Return, word for word, the stretch of the Canada Day passage from "Steven Guilbeault, the" through "Truth and Reconciliation.".

■ **Page text**
^^^^^^^^^^^^^^^^

Steven Guilbeault, the federal minister whose department organizes the celebrations in the capital, said in an email that the virtual celebrations would go ahead. But he added that the government would focus its attention on commemorating residential school students on Sept. 30, which a recently passed law has made into a statutory holiday, National Day of Truth and Reconciliation.
“We recognize that for many Canada Day is not an occasion to celebrate,” Mr. Guilbeault wrote. “This has been a deeply emotional and traumatic time for Indigenous communities across the country.”
Outside of the capital, celebrations are generally organized by local governments or volunteer committees.
Several of them have now canceled their plans out of respect for Indigenous communities.
“I acknowledge that the Indigenous community has suffered and continues to suffer and grieve,” Angie Hallman, one of the Canada Day organizers in the rural community of Wilmont Township, Ontario, said in an online post announcing her group’s plans to cancel all celebrations, in person and virtually, in support of Indigenous people. “We stop, sit and grieve in silence with them.”
Some local governments in British Columbia and Saskatchewan also called off celebrations.
Last week Erin O’Toole, the leader of the opposition Conservative Party, criticized cities and towns for canceling celebrations.
“I can’t stay silent when people want to cancel Canada Day,” Mr. O’Toole said in a speech to his caucus in which he acknowledged that the finding of the remains was a “necessary awakening” on the need for reconciliation between Indigenous people and the rest of Canada.
He added: “But let’s also channel the pain of a Canada falling short to build up the country, not tear it down.”

^^^^^^^^^^^^^^^^

■ **Supplied data**
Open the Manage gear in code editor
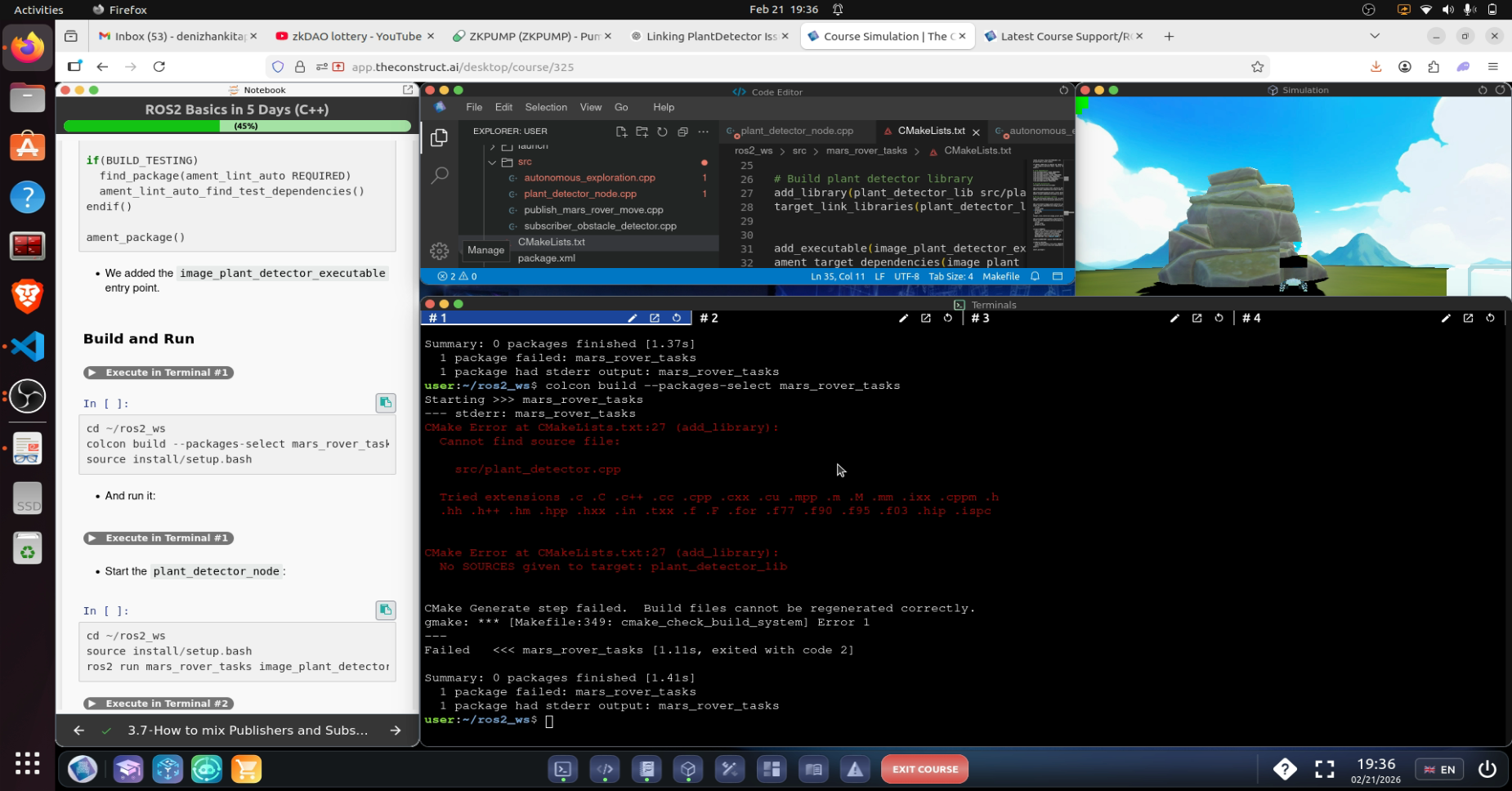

^^^^^^^^^^^^^^^^

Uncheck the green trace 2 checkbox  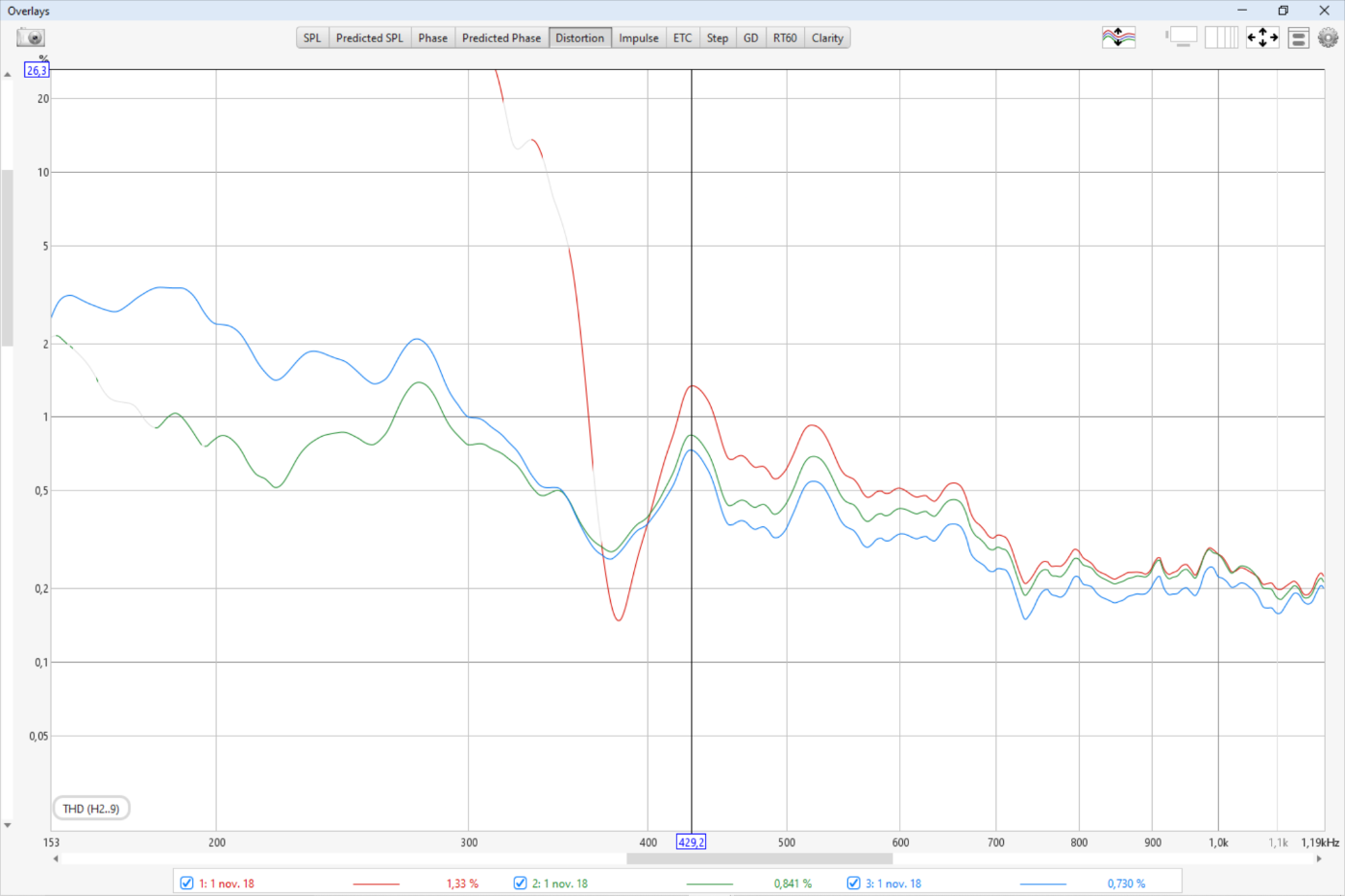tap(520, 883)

^^^^^^^^^^^^^^^^

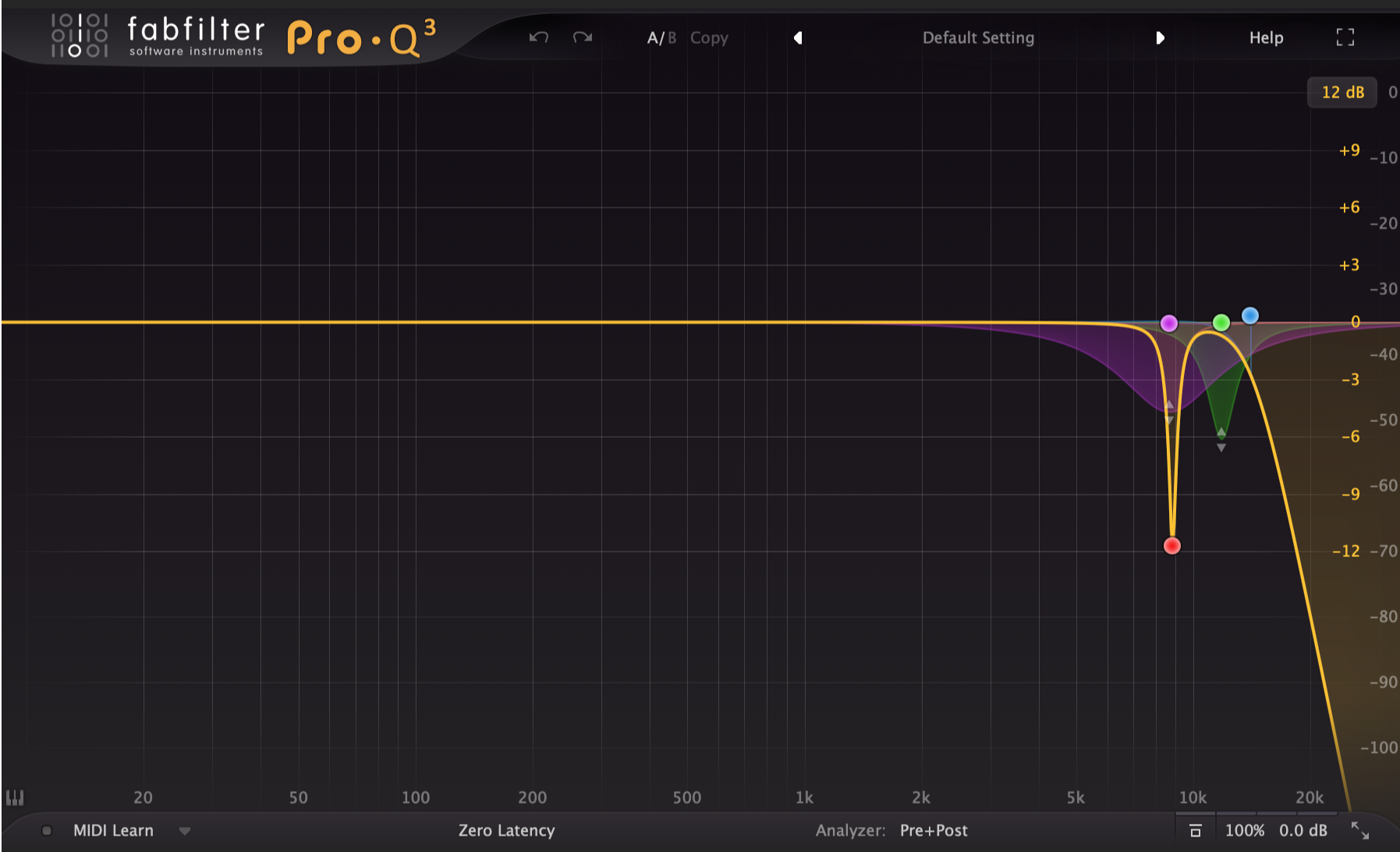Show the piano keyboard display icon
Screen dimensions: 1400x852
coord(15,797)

^^^^^^^^^^^^^^^^

■ **Output of the exercise**
Steven Guilbeault, the federal minister whose department organizes the celebrations in the capital, said in an email that the virtual celebrations would go ahead. But he added that the government would focus its attention on commemorating residential school students on Sept. 30, which a recently passed law has made into a statutory holiday, National Day of Truth and Reconciliation.